[Text for analysis]

Down the road, the hope is to examine the other electric-vehicle-operation considerations in more in detail later as more information on this becomes available.
Really brief electric vehicle history
As odd as this may sound, electric automobiles debuted in the 1830s. It took another 50 or so years before practical electric-car production was in vogue in the year 1884 in London, England; the batteries for such being rechargeable. For a time – during the late 19th and early 20th centuries – this was the preferred method of car travel due to the electric car’s comfort and ease of operation compared to internal-combustion-engine-powered motorcars. The enviable position once held by the electrics, as we all know, just didn’t last.
Notes
- International Union of Railways, “Figure 7 Global transport CO2 emissions by mode share in 2005,” High Speed Rail and Sustainability, Nov. 2011, p. 15
- Electric Drive Transportation Association, “EDTA Letter to Chairmen Brady and Hatch Regarding H.R. 1 Conference Committee,” Dec. 7, 2017 press release
- European Environment Agency, “Box 3.3 Evolving registrations of electric vehicles,” Evaluating 15 years of transport and environmental policy integration – TERM 2015: Transport indicators tracking progress toward environmental targets in Europe, “No 7/2015,” p. 26
Image above: Wikimedia Commons
The effect on air from electric cars – None! Unless you are brain dead or have the inability to look beyond the end of your nose you would have to call B.S. on this head line. The electricity to power cars does have an effect on the air, whether it be from burning fuels, atomic fission, water rushing through turbines, wind against the airfoils of a windmill, or sun on the dark surface of a solar panel, all have an effect on the air. Let’s also forget the air pollution from the mining activities to provide some of the wonderful things like cobalt used in these vehicles to say nothing of the child slave labor used to mine some of them. Ever seen the effect of lithium production? Have you considered the chemicals used in the production of photo-voltaic cells? No, I’m guessing you haven’t.

[/Text for analysis]
[Provided material]

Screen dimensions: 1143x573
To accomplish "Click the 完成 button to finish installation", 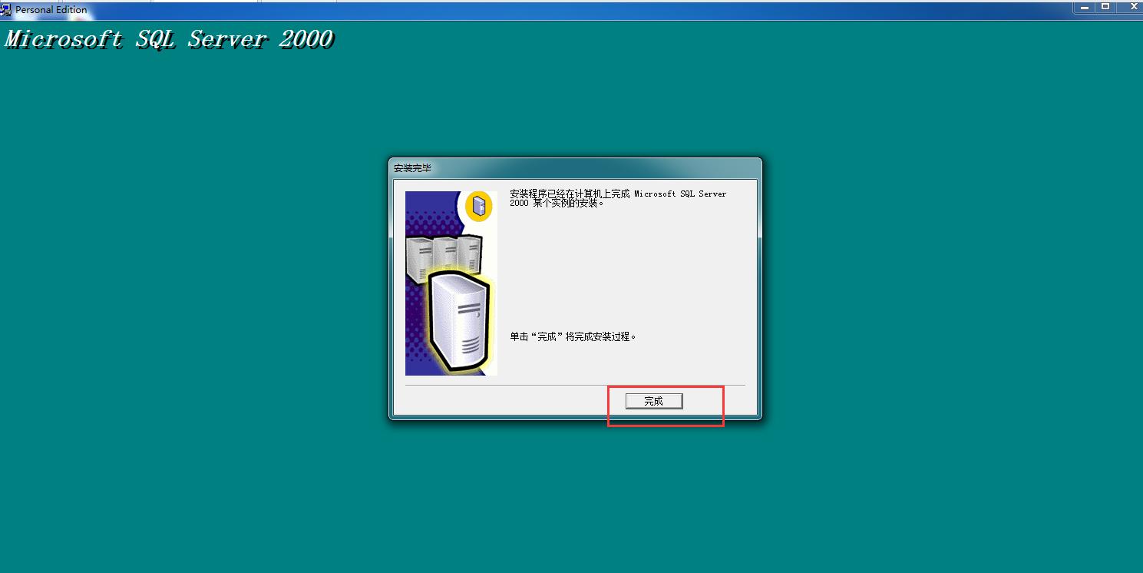I will (x=653, y=400).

[/Provided material]

§ **Problem**: According to the electric vehicle text, in what year and city did practical electric-car production come into vogue? Rely only on the electric vehicle text.

§ **Exercise answer**: In 1884, in London, England.